If you don’t have much time to look at everything, here are my top three topics from LISA:

  1. eBPF is here and it is a brand new class of software. BPF permits inspection of the internals of the Linux kernel and can dive deep into the interactions between a particular user-mode program and the operating system. Performance is just one area of BPF’s potential application; security, non-invasive monitoring, and other uses are certain to emerge. I had a taste of the power of in-kernel, JIT compiled code back in 2014-15 with systemtap, but that setup felt very brittle; BPF feels more stable and is supported on a wider range of distributions. Configuration management and monitoring of BPF programs is nearly non-existent at this time, despite a few companies already running tens of BPF programs on every production machine. It is worthwhile watching this space closely.

  2. The ratio of systems to engineers keeps going up, so it is inevitable that automation will take more and more operational duties and go “up the stack”, orchestrating and coordinating distributed services instead of individual machines. However, do we really know how to combine active automation systems and humans trying to respond to an incident when things inevitably go sideways? This is the subject of Revisiting “Automate All the Things”.

  3. The notion of microservices architecture enabling self-sufficient teams consuming platform services “over the wall” and with minimal coordination with other teams is dead. A microservices architecture in fact requires more coordination than ever. It is true that engineers can deploy code faster and fix issues sooner, but the cost is complex and evolving infrastructure needed to host a flexible network of services (with dedicated teams operating it), as well as more coordination at team and service boundaries. When no team works alone, communication and team alignment is more important than ever. Fuzzy Lines: Aligning Teams is a good starting point for learning how to communicate better with everyone you depend on and everyone who depends on you.

The rest of the notes are grouped by topic. In a three-track event, I could only cover a fraction of the content, and the selection reflects my interests.

Teamwork and People

Incident Management

Operations

Monitoring

Platforms

Security: In Search of Security Shangri-la

The entirety of the conference materials have now been posted: individual talk links on the program page lead to slides and recordings, where available. I looked for other in-depth reports on this LISA and found only one by Chastity Blackwell.
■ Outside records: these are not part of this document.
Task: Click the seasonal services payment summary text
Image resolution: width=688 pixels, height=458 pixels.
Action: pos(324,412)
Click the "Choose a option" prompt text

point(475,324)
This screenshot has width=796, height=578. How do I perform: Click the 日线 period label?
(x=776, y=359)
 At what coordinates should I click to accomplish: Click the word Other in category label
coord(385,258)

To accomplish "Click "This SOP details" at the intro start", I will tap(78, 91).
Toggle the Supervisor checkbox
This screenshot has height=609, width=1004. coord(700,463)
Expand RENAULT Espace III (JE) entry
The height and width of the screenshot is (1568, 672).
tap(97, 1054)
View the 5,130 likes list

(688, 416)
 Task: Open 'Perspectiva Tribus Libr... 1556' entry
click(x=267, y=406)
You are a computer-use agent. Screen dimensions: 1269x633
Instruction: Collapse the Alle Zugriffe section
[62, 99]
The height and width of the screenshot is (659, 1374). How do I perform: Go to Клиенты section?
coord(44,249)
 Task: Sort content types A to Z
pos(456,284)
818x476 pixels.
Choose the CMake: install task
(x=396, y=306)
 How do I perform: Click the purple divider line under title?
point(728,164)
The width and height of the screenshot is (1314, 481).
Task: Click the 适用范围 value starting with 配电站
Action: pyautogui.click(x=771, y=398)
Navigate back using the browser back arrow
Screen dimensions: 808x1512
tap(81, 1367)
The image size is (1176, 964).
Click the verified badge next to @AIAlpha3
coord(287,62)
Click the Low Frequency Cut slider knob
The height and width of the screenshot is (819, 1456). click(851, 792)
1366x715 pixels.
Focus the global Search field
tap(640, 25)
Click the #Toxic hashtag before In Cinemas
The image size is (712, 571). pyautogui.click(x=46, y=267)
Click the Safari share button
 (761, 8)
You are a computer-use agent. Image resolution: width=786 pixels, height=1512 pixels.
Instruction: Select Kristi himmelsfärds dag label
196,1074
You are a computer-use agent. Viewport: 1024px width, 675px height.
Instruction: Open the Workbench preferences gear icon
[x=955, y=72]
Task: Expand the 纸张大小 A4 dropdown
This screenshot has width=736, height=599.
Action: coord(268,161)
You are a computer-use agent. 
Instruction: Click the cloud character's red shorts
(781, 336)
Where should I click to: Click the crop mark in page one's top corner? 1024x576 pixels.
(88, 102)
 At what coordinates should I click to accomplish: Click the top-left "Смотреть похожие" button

Take a look at it as well for a different take on some of the same topics and a different selection of talks.

Teamwork and People

Fuzzy Lines: Aligning Teams to Monitor Your Application Ecosystem—Kim Schlesinger and Sarah Zelechoski

Kim and Sarah’s spoke about collaboration between dev and ops teams, but the lessons generalize easily to any two (or more) teams collaborating. For example, compare the suggestions below to the actionable steps of Rich Smith’s security team talk, and find similarities.

A good chunk of the talk was devoted to building a shared team culture, which includes:

A team narrative:

  • history: where do we come from, why do we need change
  • vision: what will we work on, what is the better future
  • shared understanding: everyone should be able to tell the narrative

Shared team values: how we work/treat each other, not skills/capabilities. Keep it really short to be memorable (an example: “roll with rick” - respect, inclusion, compassion, kindness). Require commitment and participation. Are these values part of the formal evaluation and compensation process?

Reinforcement: have consistent and well-known short prompts to reinforce culture, both positive and corrective. Fairwinds uses a “bee” for exemplifying company culture. The opposite is “we don’t do that here”; intended to be non-confrontational and start a smaller conversation.

Collaboration between teams is facilitated by shared tools, relationship building, known processes for the teams to interact. Guiding principle: “teams are thoughtful of and accountable to each other for their actions”.

Processes: define team rules; how are the responsibilities shared? Where the lines are fuzzy, help each other (we’re both responsible vs. nobody is responsible)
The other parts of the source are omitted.